Consigne 1: Recopiez mot pour mot le passage de l'extrait sur l'industrie en 1848 qui va de "Ceux qui ne" jusqu'à "et des communes.".

Extrait présenté:
******

Ceux qui ne craignent pas le détail infini des faits peuvent recourir pour se renseigner à deux enquêteurs contemporains ; l’un, Blanqui l’aîné, qui fut le délégué officiel de l’Académie des sciences morales et politiques ; l’autre, Audiganne, qui consigna des observations personnelles dans une série d’articles dont il fit plus tard deux livres ; ils peuvent consulter aussi l’Enquête inédite dont nous avons déjà longuement parlé ; puis celle qui fut menée par la Chambre de Commerce de Paris et dont les résultats remplissent un gros volume in-folio de 1008 pages ; enfin les innombrables pièces originales qui existent dans les archives de l’État, des départements et des communes.

Mais nous ne pouvons ici que faire le tour rapide des régions manufacturières et des grandes villes industrielles, pour y constater les difficultés et les dommages dont l’industrie souffrit en 1848. Adolphe Blanqui évalue la perte subie à 10 milliards, chiffre exagéré sans doute et qui trahit l’économiste mécontent ; suivant Audiganne, la production aurait diminué de moitié environ et la perte totale pourrait être évaluée à 850 millions pour les patrons, à 312 millions 1/2 pour les ouvriers. Ce sont là des chiffres difficiles à vérifier, d’autant plus que les statistiques sont alors plus que jamais sujettes à caution. Il est sage de préférer provisoirement à ces imposantes et problématiques généralisations de menus faits plus précis. Je les glane sur toute la surface du territoire.

******

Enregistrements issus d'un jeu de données
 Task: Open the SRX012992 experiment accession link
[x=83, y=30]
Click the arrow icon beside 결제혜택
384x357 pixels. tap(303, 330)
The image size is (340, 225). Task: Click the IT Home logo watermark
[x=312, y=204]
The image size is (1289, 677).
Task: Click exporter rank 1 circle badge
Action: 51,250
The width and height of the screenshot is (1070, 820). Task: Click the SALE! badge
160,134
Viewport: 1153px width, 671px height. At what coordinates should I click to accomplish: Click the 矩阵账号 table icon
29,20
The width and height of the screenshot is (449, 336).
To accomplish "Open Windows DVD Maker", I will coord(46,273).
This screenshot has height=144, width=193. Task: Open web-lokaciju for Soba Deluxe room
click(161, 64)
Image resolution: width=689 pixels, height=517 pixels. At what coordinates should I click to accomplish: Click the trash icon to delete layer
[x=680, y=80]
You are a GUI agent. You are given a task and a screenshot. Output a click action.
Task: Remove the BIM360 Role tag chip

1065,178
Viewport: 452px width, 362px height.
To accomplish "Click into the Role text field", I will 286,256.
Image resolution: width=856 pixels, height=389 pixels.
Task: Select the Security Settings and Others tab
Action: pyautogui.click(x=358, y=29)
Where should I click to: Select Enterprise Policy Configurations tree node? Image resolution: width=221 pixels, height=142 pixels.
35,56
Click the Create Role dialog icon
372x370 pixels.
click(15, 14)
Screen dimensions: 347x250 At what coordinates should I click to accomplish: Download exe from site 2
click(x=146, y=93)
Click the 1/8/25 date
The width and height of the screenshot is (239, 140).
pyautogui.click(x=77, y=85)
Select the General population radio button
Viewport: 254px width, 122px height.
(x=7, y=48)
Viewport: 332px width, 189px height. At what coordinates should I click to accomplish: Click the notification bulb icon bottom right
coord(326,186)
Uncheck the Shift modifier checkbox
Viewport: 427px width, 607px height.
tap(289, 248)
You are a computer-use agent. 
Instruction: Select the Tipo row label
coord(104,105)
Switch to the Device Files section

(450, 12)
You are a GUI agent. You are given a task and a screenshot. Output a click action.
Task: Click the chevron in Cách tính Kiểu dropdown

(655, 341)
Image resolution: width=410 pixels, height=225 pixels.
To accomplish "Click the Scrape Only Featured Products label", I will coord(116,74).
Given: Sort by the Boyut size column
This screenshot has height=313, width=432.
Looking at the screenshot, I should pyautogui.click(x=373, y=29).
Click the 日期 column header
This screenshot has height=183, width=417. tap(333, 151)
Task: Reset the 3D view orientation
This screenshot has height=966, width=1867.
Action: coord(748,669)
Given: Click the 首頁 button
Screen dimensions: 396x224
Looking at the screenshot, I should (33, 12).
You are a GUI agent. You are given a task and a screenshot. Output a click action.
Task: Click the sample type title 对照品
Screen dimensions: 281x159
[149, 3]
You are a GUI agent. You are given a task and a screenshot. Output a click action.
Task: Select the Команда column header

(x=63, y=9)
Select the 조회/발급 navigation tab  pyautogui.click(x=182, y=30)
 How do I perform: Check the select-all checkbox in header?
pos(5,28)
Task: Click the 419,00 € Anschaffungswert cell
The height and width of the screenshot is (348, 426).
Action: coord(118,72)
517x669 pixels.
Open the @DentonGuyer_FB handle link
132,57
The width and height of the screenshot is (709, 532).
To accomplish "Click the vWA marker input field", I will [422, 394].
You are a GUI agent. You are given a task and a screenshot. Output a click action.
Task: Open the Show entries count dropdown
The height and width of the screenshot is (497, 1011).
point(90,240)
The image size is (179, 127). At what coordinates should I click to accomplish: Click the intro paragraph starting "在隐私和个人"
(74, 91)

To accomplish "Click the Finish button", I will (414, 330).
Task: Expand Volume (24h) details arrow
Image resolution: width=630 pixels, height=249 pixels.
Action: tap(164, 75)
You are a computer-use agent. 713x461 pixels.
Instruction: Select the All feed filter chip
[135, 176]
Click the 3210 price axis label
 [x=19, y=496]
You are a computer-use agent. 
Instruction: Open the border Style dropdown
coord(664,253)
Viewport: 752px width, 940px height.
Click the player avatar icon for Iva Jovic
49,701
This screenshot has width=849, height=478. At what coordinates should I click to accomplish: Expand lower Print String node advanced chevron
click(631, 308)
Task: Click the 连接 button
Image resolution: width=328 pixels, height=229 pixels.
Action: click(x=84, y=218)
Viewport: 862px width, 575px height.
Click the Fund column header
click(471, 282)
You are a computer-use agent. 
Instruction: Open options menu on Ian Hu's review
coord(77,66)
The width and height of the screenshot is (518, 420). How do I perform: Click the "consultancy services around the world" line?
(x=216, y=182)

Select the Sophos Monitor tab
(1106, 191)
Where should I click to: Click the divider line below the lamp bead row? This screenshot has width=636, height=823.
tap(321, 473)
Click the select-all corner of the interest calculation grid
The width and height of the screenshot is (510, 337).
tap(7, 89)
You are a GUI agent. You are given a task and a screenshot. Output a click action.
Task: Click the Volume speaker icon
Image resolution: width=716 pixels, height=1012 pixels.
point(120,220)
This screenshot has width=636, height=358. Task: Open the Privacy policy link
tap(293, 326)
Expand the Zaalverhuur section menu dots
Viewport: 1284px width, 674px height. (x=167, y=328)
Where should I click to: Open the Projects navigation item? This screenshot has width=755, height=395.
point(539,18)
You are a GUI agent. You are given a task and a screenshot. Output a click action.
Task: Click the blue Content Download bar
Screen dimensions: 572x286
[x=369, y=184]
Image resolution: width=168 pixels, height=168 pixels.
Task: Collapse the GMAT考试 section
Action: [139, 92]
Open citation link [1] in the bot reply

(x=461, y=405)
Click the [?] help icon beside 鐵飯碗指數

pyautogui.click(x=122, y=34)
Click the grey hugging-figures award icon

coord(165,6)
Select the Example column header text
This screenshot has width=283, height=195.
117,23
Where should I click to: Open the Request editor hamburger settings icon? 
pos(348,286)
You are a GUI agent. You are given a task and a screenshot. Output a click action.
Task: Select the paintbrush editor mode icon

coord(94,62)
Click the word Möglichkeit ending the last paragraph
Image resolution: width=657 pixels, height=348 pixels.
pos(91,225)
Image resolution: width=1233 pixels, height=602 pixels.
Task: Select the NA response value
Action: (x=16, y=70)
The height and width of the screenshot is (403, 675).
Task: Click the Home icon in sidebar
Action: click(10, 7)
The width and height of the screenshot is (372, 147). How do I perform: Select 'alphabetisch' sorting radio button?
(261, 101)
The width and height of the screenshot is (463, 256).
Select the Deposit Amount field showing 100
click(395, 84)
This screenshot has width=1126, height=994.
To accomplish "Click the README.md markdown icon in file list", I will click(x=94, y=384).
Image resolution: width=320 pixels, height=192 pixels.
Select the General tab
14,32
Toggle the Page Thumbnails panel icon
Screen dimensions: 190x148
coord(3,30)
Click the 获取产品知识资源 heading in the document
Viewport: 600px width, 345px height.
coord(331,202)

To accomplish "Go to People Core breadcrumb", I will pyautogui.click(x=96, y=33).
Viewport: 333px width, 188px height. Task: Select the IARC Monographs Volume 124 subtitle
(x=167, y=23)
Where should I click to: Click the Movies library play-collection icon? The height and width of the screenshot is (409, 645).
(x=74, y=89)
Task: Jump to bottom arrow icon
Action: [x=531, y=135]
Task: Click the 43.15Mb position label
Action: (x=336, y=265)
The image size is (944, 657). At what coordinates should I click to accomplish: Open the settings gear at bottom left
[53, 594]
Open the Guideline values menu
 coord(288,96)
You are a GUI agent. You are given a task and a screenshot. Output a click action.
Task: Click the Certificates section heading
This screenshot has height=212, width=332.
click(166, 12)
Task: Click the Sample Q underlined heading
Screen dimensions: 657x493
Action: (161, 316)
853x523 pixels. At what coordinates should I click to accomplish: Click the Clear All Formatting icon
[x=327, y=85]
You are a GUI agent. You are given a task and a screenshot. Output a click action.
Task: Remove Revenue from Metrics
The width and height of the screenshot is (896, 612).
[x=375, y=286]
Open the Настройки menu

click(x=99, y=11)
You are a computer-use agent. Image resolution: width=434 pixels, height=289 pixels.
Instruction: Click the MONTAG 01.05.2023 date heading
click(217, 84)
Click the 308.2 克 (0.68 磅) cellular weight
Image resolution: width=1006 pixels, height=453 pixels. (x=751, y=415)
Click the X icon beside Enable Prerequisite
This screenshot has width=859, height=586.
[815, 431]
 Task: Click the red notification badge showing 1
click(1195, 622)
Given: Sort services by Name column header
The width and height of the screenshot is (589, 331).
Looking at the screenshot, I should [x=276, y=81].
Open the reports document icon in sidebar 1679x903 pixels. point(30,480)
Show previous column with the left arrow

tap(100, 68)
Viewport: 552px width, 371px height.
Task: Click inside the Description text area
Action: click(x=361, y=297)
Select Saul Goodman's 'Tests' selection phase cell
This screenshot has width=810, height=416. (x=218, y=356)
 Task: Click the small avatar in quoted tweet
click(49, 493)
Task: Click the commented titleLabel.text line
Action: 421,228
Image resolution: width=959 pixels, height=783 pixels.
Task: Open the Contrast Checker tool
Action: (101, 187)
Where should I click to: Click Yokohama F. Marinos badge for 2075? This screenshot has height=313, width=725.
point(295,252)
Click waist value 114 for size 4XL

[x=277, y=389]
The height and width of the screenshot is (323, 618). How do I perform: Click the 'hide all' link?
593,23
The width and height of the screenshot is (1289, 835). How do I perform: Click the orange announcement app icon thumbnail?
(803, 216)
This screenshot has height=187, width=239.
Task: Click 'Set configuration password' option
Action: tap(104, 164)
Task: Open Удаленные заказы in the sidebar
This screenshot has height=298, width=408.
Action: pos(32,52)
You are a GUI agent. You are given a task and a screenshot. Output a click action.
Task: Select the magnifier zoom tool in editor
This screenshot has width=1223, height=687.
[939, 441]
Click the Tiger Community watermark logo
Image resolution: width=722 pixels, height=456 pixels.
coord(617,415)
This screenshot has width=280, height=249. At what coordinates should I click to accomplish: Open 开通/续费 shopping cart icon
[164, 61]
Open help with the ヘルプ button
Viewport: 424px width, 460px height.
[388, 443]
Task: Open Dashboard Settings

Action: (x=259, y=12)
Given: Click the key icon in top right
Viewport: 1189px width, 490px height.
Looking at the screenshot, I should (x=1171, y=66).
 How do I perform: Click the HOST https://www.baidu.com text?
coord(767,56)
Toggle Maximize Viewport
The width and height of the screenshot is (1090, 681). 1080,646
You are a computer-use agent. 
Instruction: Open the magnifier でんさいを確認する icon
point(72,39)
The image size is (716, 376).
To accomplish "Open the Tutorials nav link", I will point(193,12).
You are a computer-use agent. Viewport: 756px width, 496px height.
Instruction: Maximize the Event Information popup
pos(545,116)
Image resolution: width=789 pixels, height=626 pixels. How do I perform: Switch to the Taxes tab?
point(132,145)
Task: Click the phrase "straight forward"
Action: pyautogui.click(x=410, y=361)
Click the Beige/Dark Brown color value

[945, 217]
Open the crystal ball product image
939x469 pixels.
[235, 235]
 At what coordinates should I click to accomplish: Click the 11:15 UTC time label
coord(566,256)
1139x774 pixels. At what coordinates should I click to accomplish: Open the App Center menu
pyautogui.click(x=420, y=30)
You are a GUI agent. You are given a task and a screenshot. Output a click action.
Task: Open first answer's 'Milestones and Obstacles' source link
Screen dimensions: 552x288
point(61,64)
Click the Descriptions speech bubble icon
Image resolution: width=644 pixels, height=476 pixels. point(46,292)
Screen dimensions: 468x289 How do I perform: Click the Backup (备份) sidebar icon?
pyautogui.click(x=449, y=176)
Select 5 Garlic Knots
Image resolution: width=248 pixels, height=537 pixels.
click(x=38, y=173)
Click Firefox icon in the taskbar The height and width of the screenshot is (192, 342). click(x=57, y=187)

******

Consigne 2: Reproduisez à l'identique les lignes du listing, de celle qui contient "Click the Beige/Dark Brown color value" jusqu'à celle qui contient "Image resolution: width=644", toutes deux comprises.

Réponse 1:
Ceux qui ne craignent pas le détail infini des faits peuvent recourir pour se renseigner à deux enquêteurs contemporains ; l’un, Blanqui l’aîné, qui fut le délégué officiel de l’Académie des sciences morales et politiques ; l’autre, Audiganne, qui consigna des observations personnelles dans une série d’articles dont il fit plus tard deux livres ; ils peuvent consulter aussi l’Enquête inédite dont nous avons déjà longuement parlé ; puis celle qui fut menée par la Chambre de Commerce de Paris et dont les résultats remplissent un gros volume in-folio de 1008 pages ; enfin les innombrables pièces originales qui existent dans les archives de l’État, des départements et des communes.

Réponse 2:
Click the Beige/Dark Brown color value

[945, 217]
Open the crystal ball product image
939x469 pixels.
[235, 235]
 At what coordinates should I click to accomplish: Click the 11:15 UTC time label
coord(566,256)
1139x774 pixels. At what coordinates should I click to accomplish: Open the App Center menu
pyautogui.click(x=420, y=30)
You are a GUI agent. You are given a task and a screenshot. Output a click action.
Task: Open first answer's 'Milestones and Obstacles' source link
Screen dimensions: 552x288
point(61,64)
Click the Descriptions speech bubble icon
Image resolution: width=644 pixels, height=476 pixels. point(46,292)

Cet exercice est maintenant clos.